Ese «totalitarismo» al que se refiere de forma acertada el Gobierno vasco, a través del consejero de Universidades y exrector Juan Ignacio Pérez, lastra la consecución de un verdadero clima de tolerancia en un recinto abierto al libre pensamiento, que tendría que haberse sacudido ya cualquier vestigio de odio y violencia en Euskadi. Bengoetxea conoce en primera persona el impacto de la sinrazón, cuando fue insultado en su estreno en el cargo y en compañía del lehendakari por manifestantes de una protesta en Leioa en contra del asedio de Israel a Palestina.

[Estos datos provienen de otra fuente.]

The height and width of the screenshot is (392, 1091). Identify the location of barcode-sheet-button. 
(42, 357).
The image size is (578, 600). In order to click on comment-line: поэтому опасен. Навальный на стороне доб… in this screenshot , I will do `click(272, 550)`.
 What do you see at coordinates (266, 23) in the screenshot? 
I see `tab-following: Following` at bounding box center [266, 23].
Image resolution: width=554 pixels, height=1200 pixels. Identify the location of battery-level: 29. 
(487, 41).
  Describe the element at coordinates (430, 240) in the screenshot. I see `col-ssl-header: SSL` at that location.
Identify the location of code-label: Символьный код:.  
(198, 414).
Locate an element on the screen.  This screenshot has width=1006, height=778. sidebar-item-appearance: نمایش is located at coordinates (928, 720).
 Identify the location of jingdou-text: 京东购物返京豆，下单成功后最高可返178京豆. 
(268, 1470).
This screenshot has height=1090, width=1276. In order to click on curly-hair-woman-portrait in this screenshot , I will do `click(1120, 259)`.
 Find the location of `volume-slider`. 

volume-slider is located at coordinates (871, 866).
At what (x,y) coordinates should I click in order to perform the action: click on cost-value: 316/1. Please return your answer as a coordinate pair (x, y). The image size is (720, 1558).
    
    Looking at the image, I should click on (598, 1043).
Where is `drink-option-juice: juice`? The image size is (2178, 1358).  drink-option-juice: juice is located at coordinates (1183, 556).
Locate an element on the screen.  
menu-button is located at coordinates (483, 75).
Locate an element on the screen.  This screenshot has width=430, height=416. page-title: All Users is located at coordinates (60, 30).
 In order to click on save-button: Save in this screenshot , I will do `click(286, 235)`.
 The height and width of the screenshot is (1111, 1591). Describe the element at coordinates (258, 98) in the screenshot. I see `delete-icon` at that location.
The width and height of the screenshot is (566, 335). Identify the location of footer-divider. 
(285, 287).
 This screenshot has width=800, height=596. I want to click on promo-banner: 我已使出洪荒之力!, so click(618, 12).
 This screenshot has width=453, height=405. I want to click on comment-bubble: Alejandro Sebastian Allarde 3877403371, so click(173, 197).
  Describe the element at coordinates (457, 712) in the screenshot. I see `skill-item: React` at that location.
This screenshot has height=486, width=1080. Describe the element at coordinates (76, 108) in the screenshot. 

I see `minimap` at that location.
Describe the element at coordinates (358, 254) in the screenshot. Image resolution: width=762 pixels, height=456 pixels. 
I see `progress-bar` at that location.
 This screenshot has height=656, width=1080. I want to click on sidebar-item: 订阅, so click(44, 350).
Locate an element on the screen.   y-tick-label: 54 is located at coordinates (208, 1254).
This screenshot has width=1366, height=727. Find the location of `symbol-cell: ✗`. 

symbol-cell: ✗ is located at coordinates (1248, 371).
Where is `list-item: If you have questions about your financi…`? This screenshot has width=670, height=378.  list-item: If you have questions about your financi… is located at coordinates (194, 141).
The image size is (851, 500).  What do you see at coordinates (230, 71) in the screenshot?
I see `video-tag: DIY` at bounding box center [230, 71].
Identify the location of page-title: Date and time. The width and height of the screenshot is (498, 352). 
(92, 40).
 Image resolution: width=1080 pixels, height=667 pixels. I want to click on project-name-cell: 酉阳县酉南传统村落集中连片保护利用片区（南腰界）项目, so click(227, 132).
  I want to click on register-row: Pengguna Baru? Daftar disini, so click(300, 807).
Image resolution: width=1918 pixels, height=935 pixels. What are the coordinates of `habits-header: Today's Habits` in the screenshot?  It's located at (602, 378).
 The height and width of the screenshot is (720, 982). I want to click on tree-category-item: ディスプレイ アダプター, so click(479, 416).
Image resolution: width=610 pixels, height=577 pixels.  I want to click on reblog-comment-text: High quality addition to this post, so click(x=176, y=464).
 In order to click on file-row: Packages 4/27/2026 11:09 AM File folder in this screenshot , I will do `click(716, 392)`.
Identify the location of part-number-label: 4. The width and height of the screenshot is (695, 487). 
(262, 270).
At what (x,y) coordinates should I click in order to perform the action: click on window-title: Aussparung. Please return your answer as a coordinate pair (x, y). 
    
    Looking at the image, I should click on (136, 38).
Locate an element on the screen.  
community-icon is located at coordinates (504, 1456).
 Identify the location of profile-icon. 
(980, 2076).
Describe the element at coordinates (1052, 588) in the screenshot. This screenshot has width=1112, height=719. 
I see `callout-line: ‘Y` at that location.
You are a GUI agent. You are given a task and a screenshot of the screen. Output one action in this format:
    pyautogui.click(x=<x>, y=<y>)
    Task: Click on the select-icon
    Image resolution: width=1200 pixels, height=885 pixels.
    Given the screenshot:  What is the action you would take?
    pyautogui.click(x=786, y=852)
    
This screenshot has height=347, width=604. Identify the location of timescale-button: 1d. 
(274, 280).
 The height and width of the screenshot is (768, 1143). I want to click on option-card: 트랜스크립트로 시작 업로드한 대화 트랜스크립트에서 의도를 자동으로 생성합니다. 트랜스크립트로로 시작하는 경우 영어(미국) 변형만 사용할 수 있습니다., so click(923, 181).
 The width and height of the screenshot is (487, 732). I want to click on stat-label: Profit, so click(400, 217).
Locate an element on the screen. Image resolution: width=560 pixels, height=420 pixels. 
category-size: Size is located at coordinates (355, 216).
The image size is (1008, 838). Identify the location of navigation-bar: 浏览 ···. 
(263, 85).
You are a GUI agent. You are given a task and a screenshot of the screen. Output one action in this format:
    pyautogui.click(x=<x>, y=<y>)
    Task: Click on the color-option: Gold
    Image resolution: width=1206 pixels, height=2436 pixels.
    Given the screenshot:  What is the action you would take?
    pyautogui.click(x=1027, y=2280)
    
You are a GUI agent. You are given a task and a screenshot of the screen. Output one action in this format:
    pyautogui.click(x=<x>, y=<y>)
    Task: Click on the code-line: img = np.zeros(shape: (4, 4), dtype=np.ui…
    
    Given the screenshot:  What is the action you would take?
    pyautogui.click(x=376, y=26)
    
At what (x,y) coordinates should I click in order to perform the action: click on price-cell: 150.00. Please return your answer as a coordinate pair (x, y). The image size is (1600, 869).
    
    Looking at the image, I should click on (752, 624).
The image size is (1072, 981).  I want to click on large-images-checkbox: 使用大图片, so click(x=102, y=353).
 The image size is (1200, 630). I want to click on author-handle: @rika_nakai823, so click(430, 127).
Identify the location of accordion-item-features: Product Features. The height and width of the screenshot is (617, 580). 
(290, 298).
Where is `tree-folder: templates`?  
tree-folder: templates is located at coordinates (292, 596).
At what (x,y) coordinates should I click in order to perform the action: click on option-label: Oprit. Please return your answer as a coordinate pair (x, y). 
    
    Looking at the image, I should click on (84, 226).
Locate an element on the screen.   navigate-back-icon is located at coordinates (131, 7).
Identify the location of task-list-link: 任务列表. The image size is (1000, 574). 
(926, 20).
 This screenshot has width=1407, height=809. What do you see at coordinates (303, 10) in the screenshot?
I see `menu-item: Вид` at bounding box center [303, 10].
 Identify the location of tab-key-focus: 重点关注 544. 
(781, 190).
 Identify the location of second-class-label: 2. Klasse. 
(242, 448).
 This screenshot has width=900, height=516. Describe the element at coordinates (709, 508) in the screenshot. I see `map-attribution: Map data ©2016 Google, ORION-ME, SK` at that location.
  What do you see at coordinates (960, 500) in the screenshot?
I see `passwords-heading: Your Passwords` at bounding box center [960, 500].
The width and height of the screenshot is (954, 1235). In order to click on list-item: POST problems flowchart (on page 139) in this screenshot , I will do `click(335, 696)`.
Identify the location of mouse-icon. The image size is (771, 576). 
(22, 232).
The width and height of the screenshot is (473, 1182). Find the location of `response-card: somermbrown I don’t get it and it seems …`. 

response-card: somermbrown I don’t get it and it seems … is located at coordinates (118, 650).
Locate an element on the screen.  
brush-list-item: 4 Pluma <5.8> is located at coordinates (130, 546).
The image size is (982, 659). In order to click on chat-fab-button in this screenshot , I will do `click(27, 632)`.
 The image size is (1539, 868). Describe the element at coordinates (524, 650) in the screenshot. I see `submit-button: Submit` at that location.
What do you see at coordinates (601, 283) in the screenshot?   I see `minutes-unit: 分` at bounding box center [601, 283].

En un momento de auge de los movimientos populistas y de extrema derecha en el mundo, la Universidad debe convertirse en un baluarte de la democracia hasta el punto de poder permitir un acto de un partido legal y representado en el Parlamento vasco como Vox y, a la vez, censurar con vehemencia cualquier mensaje «autoritario» o que conculque derechos humanos. Acierta el equipo rectoral al marcarse como prioridad la defensa de una convivencia democrática «basada en la paz, el diálogo y la libertad». Pero aún le falta insistir en ella en quienes dentro del campus siguen instalados en el señalamiento cruel, la pintada y la diana del que consideran diferente.